The sad thing Bourne has to contend with is that every assassin other than him seems to double as a Hot Model. Desh, the guy who trails him around Morocco (and Paul Greengrass certainly includes a lot of nice tourist shots from helicopters) is so pretty you almost forget your're not really supposed to be looking at him as much as you are. Oh yes, and Bourne kills someone with a towel. A TOWEL! And there's no chauvinism! And Joan Allen is the most fabulous nutcracker this side of the real CIA. Move aside Bond, this really is the greatest action franchise of the last 30 years. Even if there's no actual spying in it.

More than that, I haven't been to a screening like it in years: the audience was constantly breaking into applause after setpieces, laughing and wincing and collectively going "Ooh" and "Aah". Now that's amazing cinema. Helen couldn't make it because she was interviewing Josh Hartnett (a phoner! Not even a face to face, the poor lamb) and they're not screening it again for two weeks or something obscene. Yet despite this extremely generous gap between screening and release date, we didn't have to go through the usual rigorous security checks to ensure all phones, cameras and professional recording equipment had been removed.

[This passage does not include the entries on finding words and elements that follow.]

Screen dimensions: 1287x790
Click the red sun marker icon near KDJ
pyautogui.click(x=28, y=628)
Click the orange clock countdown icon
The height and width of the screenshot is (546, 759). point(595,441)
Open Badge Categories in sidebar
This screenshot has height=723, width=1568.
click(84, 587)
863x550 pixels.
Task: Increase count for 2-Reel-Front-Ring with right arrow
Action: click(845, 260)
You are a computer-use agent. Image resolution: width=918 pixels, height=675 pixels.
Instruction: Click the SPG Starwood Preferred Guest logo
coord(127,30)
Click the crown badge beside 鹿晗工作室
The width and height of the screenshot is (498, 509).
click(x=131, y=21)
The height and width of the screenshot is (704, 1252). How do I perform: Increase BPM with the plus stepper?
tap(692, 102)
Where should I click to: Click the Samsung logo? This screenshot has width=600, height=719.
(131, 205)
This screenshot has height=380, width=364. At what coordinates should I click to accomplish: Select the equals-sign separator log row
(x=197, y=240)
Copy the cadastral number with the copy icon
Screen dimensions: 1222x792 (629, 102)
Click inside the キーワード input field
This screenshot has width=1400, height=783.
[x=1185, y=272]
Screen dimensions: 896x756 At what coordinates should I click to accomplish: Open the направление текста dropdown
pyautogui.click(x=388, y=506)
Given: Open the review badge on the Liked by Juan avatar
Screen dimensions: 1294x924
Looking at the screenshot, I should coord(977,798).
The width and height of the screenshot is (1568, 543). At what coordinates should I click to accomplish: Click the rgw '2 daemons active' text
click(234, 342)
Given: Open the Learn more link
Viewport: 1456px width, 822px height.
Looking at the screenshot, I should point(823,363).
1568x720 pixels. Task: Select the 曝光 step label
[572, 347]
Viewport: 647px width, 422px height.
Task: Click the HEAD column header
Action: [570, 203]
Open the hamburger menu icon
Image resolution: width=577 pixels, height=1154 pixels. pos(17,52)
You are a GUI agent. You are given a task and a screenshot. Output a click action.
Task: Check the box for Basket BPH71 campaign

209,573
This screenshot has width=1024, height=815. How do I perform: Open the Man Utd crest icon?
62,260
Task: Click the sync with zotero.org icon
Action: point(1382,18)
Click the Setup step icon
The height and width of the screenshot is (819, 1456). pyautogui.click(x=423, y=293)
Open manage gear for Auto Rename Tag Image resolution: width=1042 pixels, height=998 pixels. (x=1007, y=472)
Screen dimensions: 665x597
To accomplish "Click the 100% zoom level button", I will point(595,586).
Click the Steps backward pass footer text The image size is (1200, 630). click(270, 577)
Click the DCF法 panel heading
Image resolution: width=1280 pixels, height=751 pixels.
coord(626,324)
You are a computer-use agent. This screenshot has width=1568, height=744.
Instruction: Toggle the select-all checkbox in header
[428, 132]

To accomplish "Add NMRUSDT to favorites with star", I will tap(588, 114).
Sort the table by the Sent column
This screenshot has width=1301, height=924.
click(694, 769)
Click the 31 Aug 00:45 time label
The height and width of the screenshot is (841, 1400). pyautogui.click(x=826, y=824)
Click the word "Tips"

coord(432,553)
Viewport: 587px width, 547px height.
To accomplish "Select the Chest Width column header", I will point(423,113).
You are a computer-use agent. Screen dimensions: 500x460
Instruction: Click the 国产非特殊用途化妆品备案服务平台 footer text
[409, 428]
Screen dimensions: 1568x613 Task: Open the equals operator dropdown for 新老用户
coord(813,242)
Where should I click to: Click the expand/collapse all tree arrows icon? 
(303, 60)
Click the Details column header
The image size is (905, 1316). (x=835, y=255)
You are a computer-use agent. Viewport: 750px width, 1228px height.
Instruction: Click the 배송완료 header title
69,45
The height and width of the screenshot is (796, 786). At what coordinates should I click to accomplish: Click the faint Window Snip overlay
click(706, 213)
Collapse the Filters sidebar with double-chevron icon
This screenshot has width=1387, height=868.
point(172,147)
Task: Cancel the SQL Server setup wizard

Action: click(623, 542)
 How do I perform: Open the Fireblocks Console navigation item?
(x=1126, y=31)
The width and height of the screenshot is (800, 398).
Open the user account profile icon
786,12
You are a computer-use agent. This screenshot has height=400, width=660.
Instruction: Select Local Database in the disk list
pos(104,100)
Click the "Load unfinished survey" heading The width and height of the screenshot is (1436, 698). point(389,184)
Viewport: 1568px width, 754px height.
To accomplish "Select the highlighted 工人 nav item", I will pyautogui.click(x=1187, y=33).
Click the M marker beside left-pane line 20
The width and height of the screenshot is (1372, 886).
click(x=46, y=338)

That's Sprite levels of refreshing, seriously.

- The Bratz Movie
Less about the film itself, more about the fun in the foyer. Despite the fact I'd been to an incredibly good party the night before and was thusly still dressed as the Industrial Zone from The Crystal Maze, I was still allowed to have some of the chocolate crispy cakes the PRs had got in, and watch as the little girls and (for reasons known only to the parents) boys got to mess around with the fun.

This is one of the nicest things about multi-media screenings: for the kids films, the PR company organises lots of nice activities for them before the film starts to get them in the mood. Bratz had glitter face painting (I fitted right in - my hair was still vaguely silver), cheerleading classes downstairs and those cake things. Little girls clutching pom poms and spelling out "F-A-B-U-L-O-U-S!" while dancing around might be the sweetest thing you'll ever see.

- Elopements
A friend from university sent an email round yesterday announcing the fact that he and his longterm fiancée had eloped to New York and were getting married on Friday. In Elvis style. How is that not the best thing ever? Now Matt gets to put his cherished brown cord flares in the limelight where he thinks they belong. Bless! Also, elopements. Brilliant. Apparently the average wedding costs £18,000. This is rubbish, surely - all you want is a nice summer day, some flowers, a garden and all your friends around you. That and enough gin to drown a city of Dickensian orphans.

- Cultural interchange on Radio 4
Zane Lowe talking about Mark Ronson's Bob Dylan remix on the Today programme. But mostly James Naughtie talking about "fattened up" music.

...and not

I downloaded a French artist before I moved house, namely because I love Camille and Sybille Baier and thought that someone called Katerine must be pretty alright. That and she shared my name and had an album called Robots Aprè Tout which just sounded like the sort of quirky quant fey crap I go nuts over. Fuck no. It's an ageing man with longstanding pretensions to electropop and it makes me want to rampage. Back to Cat Power, Catatonia, or Skatalites if we're being particularly tenuous.

- Coelacanths
Specifically fishing for them. So someone in Asia's picked up the first one in ages - doesn't that basically mean there's one less?

"He took the catch back to the port where it remained alive for 17 hours in a netted pool outside of a restaurant. It was then frozen and is now being examined by scientists."

Wow. They're examining a fish that barely exists to find out why it barely exists and how. Oh come on, seriously.